Your instructions:
The data below holds the lines to copy: everything from the line containing "Radar da Transparência Pública (849, 2424)" to the line containing "tanyer@tanyer.com.tr (73, 2558)", both ends included, set down exactly.

Given data:

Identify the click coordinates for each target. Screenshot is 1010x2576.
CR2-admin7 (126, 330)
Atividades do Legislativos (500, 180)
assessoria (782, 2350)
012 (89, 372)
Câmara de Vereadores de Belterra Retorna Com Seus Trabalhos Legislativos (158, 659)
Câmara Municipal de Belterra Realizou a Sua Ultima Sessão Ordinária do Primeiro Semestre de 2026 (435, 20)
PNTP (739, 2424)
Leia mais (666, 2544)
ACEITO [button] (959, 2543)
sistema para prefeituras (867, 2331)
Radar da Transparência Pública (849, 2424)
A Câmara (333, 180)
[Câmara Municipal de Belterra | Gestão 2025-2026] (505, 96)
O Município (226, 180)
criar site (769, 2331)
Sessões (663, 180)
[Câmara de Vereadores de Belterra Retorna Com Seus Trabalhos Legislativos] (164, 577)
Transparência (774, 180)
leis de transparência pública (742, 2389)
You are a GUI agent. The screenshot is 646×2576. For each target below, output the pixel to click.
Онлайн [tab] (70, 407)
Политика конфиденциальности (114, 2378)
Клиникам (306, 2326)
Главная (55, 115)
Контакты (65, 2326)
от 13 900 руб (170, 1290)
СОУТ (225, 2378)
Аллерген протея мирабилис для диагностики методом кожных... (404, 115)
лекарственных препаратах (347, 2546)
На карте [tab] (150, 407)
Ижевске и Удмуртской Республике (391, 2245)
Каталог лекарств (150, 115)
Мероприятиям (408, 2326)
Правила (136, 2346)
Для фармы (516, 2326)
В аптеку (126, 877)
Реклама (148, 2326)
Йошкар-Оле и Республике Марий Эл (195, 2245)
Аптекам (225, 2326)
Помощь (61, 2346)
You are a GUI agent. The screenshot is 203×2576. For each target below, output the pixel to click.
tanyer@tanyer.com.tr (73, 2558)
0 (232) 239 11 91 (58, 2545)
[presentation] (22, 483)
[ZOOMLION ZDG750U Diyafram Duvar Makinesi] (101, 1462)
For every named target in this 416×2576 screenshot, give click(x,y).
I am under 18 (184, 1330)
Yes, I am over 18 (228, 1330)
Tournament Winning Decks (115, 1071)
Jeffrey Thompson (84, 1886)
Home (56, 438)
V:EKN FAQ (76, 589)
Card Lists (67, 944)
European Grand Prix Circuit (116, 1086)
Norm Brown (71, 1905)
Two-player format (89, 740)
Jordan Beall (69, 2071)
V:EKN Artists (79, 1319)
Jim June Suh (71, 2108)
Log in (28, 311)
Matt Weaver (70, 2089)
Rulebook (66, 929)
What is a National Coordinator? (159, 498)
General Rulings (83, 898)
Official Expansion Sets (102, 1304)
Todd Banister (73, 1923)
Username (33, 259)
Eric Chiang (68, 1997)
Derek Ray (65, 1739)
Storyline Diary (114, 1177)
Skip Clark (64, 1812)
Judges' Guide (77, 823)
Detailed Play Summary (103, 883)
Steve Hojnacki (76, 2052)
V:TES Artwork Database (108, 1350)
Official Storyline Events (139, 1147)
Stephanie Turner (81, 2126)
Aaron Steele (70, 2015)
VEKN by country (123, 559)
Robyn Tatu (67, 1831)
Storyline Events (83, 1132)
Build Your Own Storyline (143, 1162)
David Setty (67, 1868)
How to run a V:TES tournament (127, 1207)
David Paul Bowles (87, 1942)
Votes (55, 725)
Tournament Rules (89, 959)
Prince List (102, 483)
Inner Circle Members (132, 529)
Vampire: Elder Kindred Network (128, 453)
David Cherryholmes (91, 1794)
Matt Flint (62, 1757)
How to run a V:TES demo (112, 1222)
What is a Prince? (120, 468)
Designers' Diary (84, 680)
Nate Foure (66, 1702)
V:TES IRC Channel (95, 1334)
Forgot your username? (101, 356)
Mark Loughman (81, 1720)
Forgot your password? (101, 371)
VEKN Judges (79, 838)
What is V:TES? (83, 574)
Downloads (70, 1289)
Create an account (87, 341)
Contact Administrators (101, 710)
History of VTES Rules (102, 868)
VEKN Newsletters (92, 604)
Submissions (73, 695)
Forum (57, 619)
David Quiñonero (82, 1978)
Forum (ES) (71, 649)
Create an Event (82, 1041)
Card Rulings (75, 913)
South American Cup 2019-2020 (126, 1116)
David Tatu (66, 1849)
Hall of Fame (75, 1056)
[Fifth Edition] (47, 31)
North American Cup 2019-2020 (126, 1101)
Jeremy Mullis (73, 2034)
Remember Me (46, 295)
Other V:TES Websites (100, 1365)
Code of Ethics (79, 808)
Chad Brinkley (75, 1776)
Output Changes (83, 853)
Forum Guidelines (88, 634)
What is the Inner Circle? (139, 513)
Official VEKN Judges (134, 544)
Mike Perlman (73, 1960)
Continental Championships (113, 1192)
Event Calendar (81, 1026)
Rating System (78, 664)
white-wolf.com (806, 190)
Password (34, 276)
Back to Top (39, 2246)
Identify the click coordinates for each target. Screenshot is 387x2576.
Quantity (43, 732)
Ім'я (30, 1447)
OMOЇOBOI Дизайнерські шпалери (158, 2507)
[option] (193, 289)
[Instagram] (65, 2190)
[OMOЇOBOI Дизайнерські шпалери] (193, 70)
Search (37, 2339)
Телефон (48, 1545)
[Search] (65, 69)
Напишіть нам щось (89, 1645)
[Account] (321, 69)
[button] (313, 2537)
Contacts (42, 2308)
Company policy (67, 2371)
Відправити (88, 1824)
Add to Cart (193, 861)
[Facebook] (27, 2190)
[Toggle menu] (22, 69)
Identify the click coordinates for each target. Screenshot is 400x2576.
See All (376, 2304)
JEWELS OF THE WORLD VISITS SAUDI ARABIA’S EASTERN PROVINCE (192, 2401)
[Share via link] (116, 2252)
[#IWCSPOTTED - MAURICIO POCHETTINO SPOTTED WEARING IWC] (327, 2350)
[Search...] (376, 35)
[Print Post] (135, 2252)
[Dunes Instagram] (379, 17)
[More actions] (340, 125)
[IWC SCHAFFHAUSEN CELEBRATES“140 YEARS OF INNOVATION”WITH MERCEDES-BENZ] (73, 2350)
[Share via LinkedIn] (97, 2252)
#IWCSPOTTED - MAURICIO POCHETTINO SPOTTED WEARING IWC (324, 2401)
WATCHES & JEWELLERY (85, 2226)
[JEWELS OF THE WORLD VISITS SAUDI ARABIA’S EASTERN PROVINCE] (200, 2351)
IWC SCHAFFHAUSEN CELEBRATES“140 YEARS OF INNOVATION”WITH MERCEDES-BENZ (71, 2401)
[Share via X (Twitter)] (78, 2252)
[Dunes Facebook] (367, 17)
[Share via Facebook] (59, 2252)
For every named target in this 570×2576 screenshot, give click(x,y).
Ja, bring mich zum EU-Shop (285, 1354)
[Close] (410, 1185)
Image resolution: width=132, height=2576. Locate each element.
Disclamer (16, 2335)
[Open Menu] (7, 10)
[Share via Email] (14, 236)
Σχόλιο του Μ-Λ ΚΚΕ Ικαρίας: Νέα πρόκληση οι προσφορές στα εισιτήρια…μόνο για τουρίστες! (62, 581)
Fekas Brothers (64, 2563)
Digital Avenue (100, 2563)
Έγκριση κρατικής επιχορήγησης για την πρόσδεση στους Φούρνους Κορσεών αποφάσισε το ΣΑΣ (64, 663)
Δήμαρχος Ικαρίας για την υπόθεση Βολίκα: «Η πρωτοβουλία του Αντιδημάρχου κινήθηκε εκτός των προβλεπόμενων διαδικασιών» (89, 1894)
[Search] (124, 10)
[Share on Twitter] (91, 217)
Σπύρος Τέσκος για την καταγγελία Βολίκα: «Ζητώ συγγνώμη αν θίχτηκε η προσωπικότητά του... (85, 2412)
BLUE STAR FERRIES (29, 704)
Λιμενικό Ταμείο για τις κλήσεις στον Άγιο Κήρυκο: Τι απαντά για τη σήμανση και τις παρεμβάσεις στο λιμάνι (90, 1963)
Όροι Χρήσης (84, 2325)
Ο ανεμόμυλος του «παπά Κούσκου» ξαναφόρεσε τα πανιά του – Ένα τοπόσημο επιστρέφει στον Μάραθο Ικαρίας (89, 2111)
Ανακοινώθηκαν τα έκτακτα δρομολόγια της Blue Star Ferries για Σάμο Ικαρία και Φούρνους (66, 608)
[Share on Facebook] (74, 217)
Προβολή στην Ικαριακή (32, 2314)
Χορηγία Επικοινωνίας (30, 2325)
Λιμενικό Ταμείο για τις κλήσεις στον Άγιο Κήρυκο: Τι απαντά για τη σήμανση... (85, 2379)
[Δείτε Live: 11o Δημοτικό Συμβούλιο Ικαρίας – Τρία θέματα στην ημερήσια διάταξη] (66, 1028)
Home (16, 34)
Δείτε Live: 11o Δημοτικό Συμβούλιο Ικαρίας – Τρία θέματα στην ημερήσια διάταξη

The answer:
Radar da Transparência Pública (849, 2424)
A Câmara (333, 180)
[Câmara Municipal de Belterra | Gestão 2025-2026] (505, 96)
O Município (226, 180)
criar site (769, 2331)
Sessões (663, 180)
[Câmara de Vereadores de Belterra Retorna Com Seus Trabalhos Legislativos] (164, 577)
Transparência (774, 180)
leis de transparência pública (742, 2389)
You are a GUI agent. The screenshot is 646×2576. For each target below, output the pixel to click.
Онлайн [tab] (70, 407)
Политика конфиденциальности (114, 2378)
Клиникам (306, 2326)
Главная (55, 115)
Контакты (65, 2326)
от 13 900 руб (170, 1290)
СОУТ (225, 2378)
Аллерген протея мирабилис для диагностики методом кожных... (404, 115)
лекарственных препаратах (347, 2546)
На карте [tab] (150, 407)
Ижевске и Удмуртской Республике (391, 2245)
Каталог лекарств (150, 115)
Мероприятиям (408, 2326)
Правила (136, 2346)
Для фармы (516, 2326)
В аптеку (126, 877)
Реклама (148, 2326)
Йошкар-Оле и Республике Марий Эл (195, 2245)
Аптекам (225, 2326)
Помощь (61, 2346)
You are a GUI agent. The screenshot is 203×2576. For each target below, output the pixel to click.
tanyer@tanyer.com.tr (73, 2558)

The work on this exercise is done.